As some members know I used to run a kennel and train dogs at an animal shelter. I met about a dozen 3 legged friends while I was there. Several were like that when they got there but a few had to have amputations after arriving for various reasons.

I hate to use this word but, you're rather "lucky" it's on the front leg. They seem to have an easier time adjusting to front legs than the hind legs, mostly because there's much less weight on it.

After about a week or two most of them were running, playing with other dogs, playing fetch, you name it. Hell, Raymond who still lives there, with his 3 legged wife (yes wife, a volunteer had a JP come in and marry them) still lifts one leg to pee! He also lost his front left leg.

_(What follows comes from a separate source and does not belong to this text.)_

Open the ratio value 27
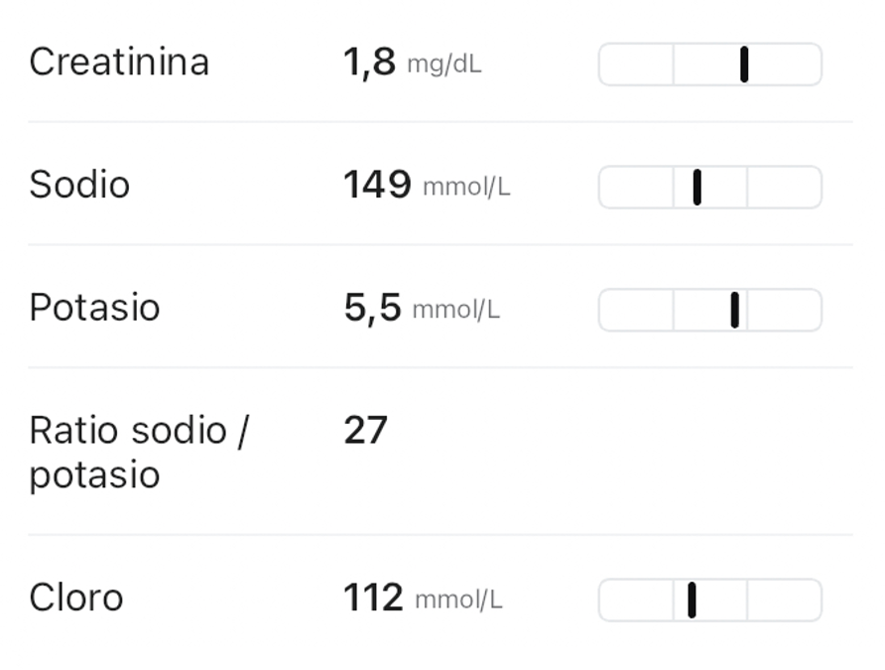The height and width of the screenshot is (670, 885). coord(366,430)
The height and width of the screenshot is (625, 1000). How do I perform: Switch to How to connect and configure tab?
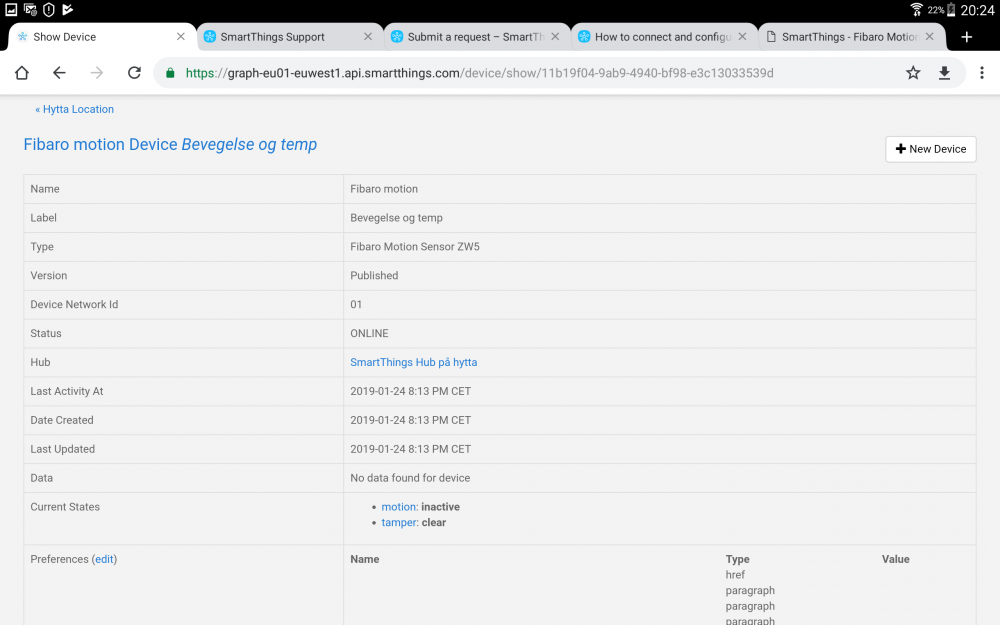[x=662, y=37]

It's astonishing how quickly they overcome such a seemingly giant change.
That's not to say she won't have trouble at first. But she must definitely will adjust.

When I had them I would start with just real short walks around the property. Stopping as often as I felt they needed. There was 2 that needed a little help. For this I got a really nice mesh webbed harness that covered most of the body. One with chest support is ideal so you can hold them up a little easier while they walk.
But after a day or two they would start to understand what happened and how to deal with it.
Like I said, within a couple weeks they were moving much better, faster, even running.

It can be tough to see something so beloved go through something like that. But I would absolutely not euthanize my own dog because of it.

I wish you the best of luck. If you have any more questions I'd be happy to help in any way that I can.

ETA: something like this.

edit on 9 15 2015 by MDpvc because: (no reason given)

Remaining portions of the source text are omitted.